JDNet. Quelle est votre lecture des derniers résultats trimestriels de Yahoo ?
Isabelle Bordry. Les chiffres sont intéressants à plusieurs titres. En terme d'audience, nous avons plus de 210 millions de visiteurs uniques sur le réseau international. Nous distribuons 1,25 milliard de pages vues par jour. Et le temps de connexion par visiteur continue d'augmenter. La marque et le produit Yahoo sont toujours pertinents. Sur la partie chiffres financiers, il est clair que nous enregistrons une baisse des revenus par rapport à l'année dernière.

Quelles sont les raisons de cette baisse ?

Actuellement, le marché de la publicité est tendu, y compris sur Internet. Dans les périodes difficiles, le budget communication est toujours le premier poste affecté. Nous nous reposons essentiellement sur la publicité car Yahoo est un média dont l'objectif est de générer la plus forte audience possible.

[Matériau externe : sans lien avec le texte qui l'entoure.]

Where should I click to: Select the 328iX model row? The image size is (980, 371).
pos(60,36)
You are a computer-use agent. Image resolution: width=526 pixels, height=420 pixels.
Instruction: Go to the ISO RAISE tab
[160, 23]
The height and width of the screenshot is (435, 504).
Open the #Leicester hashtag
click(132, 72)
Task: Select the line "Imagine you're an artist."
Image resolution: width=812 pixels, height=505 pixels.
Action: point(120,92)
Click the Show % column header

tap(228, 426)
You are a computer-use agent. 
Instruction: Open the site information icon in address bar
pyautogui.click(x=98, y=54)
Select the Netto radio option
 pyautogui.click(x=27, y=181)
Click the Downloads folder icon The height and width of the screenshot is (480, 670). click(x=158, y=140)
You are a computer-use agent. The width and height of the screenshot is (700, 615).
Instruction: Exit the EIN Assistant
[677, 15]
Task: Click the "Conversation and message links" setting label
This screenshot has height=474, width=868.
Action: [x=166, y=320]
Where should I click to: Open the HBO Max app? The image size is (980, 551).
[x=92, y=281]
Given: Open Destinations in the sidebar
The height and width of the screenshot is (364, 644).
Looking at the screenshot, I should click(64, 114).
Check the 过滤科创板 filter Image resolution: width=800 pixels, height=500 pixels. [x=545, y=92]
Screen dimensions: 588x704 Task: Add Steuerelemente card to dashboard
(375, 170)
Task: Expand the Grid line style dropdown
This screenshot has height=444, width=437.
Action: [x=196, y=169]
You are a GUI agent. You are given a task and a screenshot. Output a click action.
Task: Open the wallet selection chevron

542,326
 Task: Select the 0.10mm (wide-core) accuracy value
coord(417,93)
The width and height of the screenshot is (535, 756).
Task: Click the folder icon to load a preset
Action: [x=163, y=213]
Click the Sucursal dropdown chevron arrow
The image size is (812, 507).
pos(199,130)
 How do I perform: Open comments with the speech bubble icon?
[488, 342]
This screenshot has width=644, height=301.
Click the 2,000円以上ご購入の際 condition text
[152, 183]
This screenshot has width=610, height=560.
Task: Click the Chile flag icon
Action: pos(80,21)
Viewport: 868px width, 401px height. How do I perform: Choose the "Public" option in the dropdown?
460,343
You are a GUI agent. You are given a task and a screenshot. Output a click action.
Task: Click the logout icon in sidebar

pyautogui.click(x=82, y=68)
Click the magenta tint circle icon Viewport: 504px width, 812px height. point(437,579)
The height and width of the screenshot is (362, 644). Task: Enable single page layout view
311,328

Nous avons entamé une politique de diversification des revenus via les services Yahoo Corporate à destination des entreprises et des services payants "premium" pour le grand public. D'ici la fin de l'année, cette diversification devrait représenter 20 % du chiffre d'affaires de Yahoo. Je vous fais remarquer que la publication de nos résultats trimestriels a été accueillie par une hausse en Bourse. Après deux années extraordinaires, nous revenons dans un cadre normal. Nous gardons la tête froide car nous avons toujours su maîtriser nos coûts.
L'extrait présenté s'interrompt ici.